This is of course all superficial stuff. What it boils down to is being comfortable with my personal abilities, at the same time as being comfortable to be lead by another.

But not just anyone. Someone who believes in me. Someone who supports me, even though they lead me. Someone who will never let me down.

Today’s passage shows us Jesus as the man who leads us – and how he does it. Not with inappropriate power or harshness, but with complete gentleness. In Mark 6:30-44, we see the feeding of the 5,000 and Jesus as shepherd. In Mark 6:45-56 we see Jesus walking on water. This second story shows Jesus has the power to be as harsh as he wants. And yet in the first story we see he uses his power to love and support with tenderness and compassion.

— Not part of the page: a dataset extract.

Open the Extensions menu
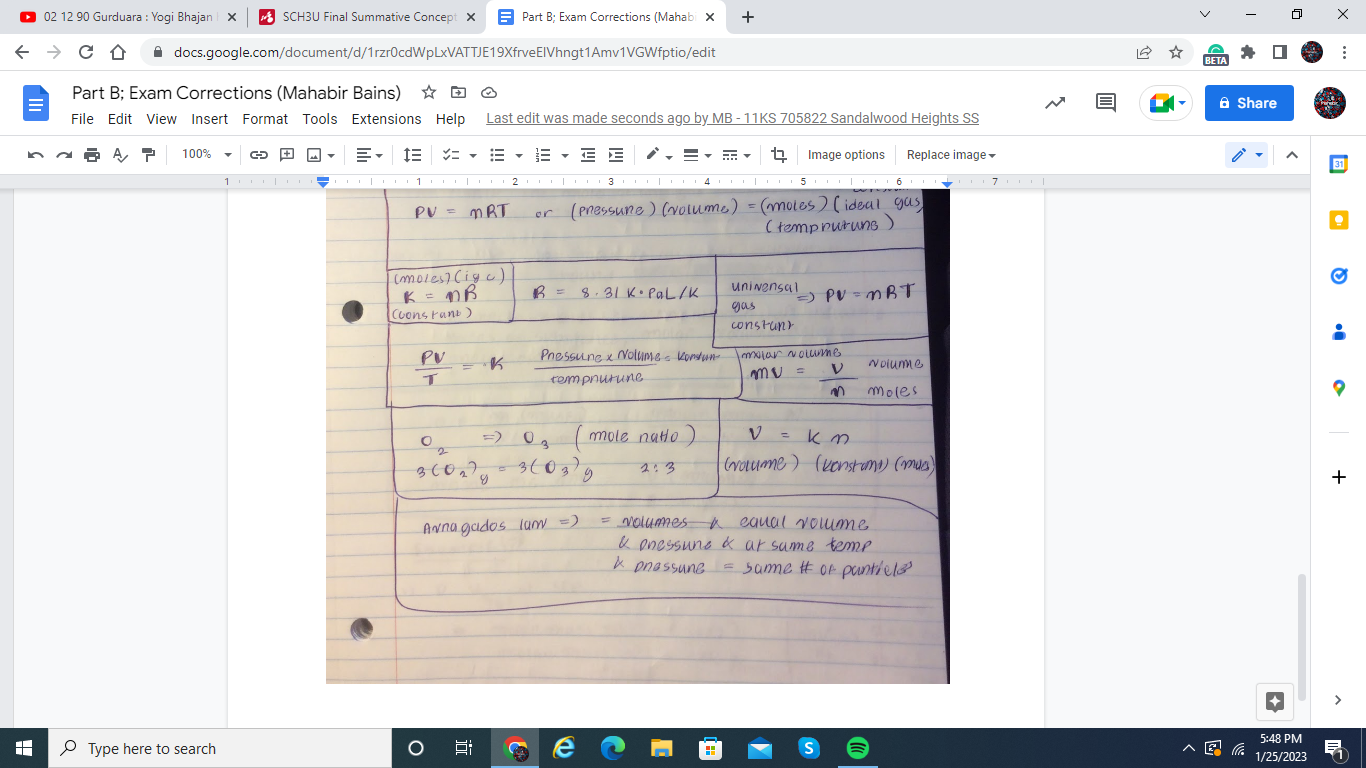This screenshot has width=1366, height=768. click(x=386, y=119)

Jesus, before the death of John the Baptist, had sent out his disciples to preach in his name. Now the apostles return to Jesus and recount everything they’ve done (Mark 6:30). They go to a remote place but people follow them there and Jesus had compassion on them because “they were like sheep without a shepherd”. What does he do in response? He begins to teach them. This is their need, and it’s the need he provides. They may have come for healing miracles, but it does not say this (and it usually specifies that’s why the crowd is there). He expresses his compassion for them through his teaching.

As sheep without a shepherd, it’s not that they are confused. As a popular Old Testament reference, sheep without a shepherd are scattered and vulnerable to attack by wild animals (Ezekiel 34:5). Spiritually, the people are lost and vulnerable. They need a shepherd. And this is what Jesus is. He teaches them. He guides them.

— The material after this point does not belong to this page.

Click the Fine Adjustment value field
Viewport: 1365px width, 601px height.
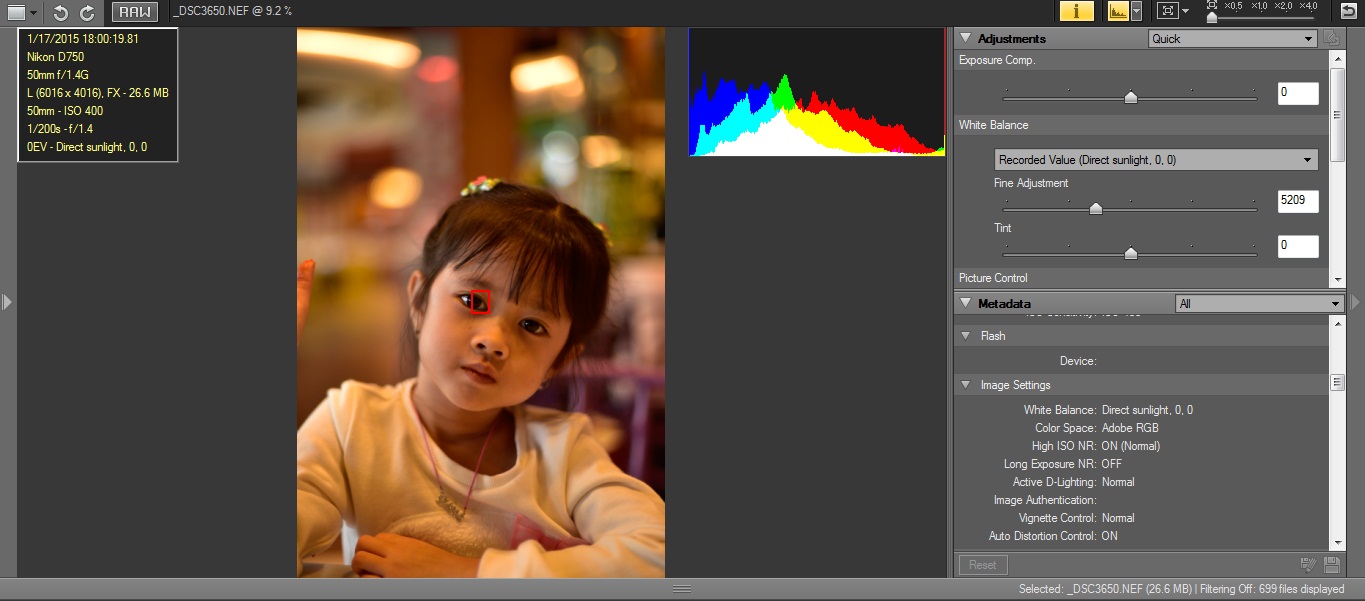[1297, 201]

Later in the day, Jesus has compassion on them again, this time in the face of their immediate physical needs. They are hungry. Jesus gets the people to recline in small dining groups as though it were a banquet. Then the five loaves and two fish become enough to feed 5,000 men (and an unknown number of women and children) to a level where all are satisfied and there is enough leftover to fill 12 baskets.

This points us backwards and forwards. It points backwards to God feeding the Israelites in the wilderness. The people are in a remote place, much like the wilderness. In addition, it is God’s miracle and Moses is his hands and feet, just as here it is Jesus’ miracle and the disciples are his hands and feet.

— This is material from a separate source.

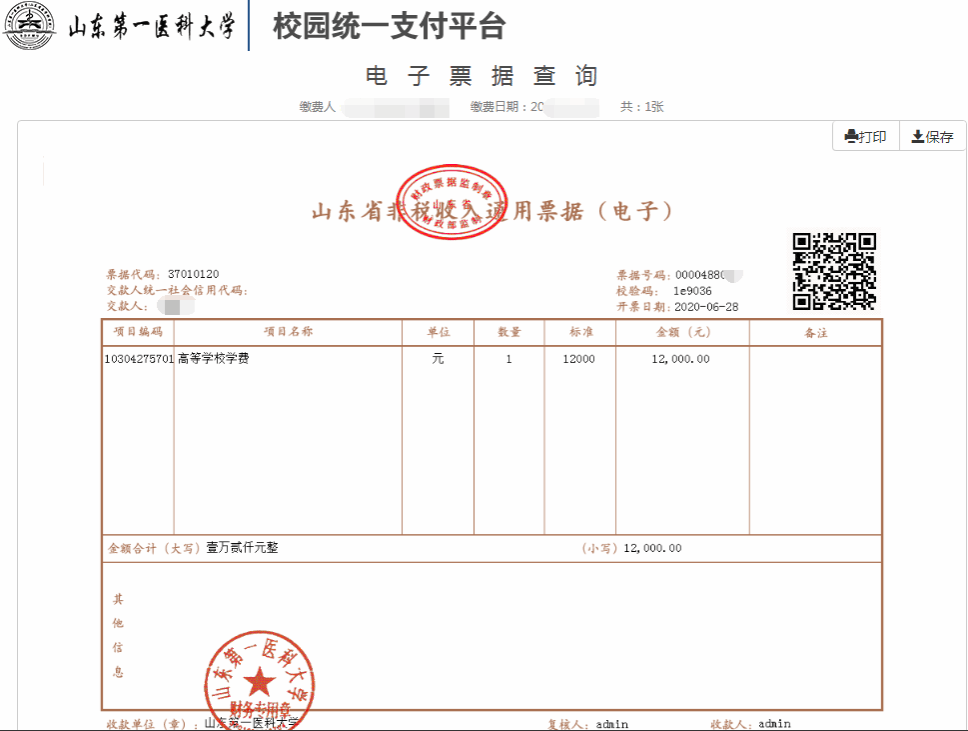The width and height of the screenshot is (968, 731).
Task: Click the round red finance stamp
Action: [x=260, y=682]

It also points forward to the end of times banquet, when we will be in his presence as foretold in Isaiah: “On this mountain the Lord Almighty will prepare a feast of rich food for all peoples, a banquet of aged wine – the best of meats and the finest of wines.” (Is. 25:6-9).

After this, Jesus sends his disciples away in a boat while he goes to pray. The boat is stuck in a storm and Jesus goes to meet them, walking on the water. Despite having seen the feeding of the crowds, the disciples see Jesus and think he’s a ghost. But Jesus doesn’t berate them. He merely says “Have courage. Don’t be afraid. It is I”

Compassion expressed in teaching. Power expressed through gentleness. Jesus is God. He could do anything. He could smite everyone if he wanted. But he doesn’t. He shepherds them. Even when their hearts are hardened, even when the disciples are being dull and thoughtless, he shepherds them with gentle compassion.

Here’s the thing. We are so modern. We like to be independent and powerful. And yet one of our greatest cultural icons is Captain America – someone who has super strength and amazing powers. But he exercises these powers with complete gentleness. Culturally, this is something we seem to be craving.

And here is Jesus, the most powerful person in the universe, the one who could do anything. And he expresses his power through compassion and gentleness.

Yes, this is the one I want to lead me and I am not ashamed to admit it. He is there when I am hungry and lost, he is there when I am dull and hard hearted. He is powerful when I am weak. And always, gentleness and compassion.

He is my leader. He is my shepherd. I know his voice, and I follow him.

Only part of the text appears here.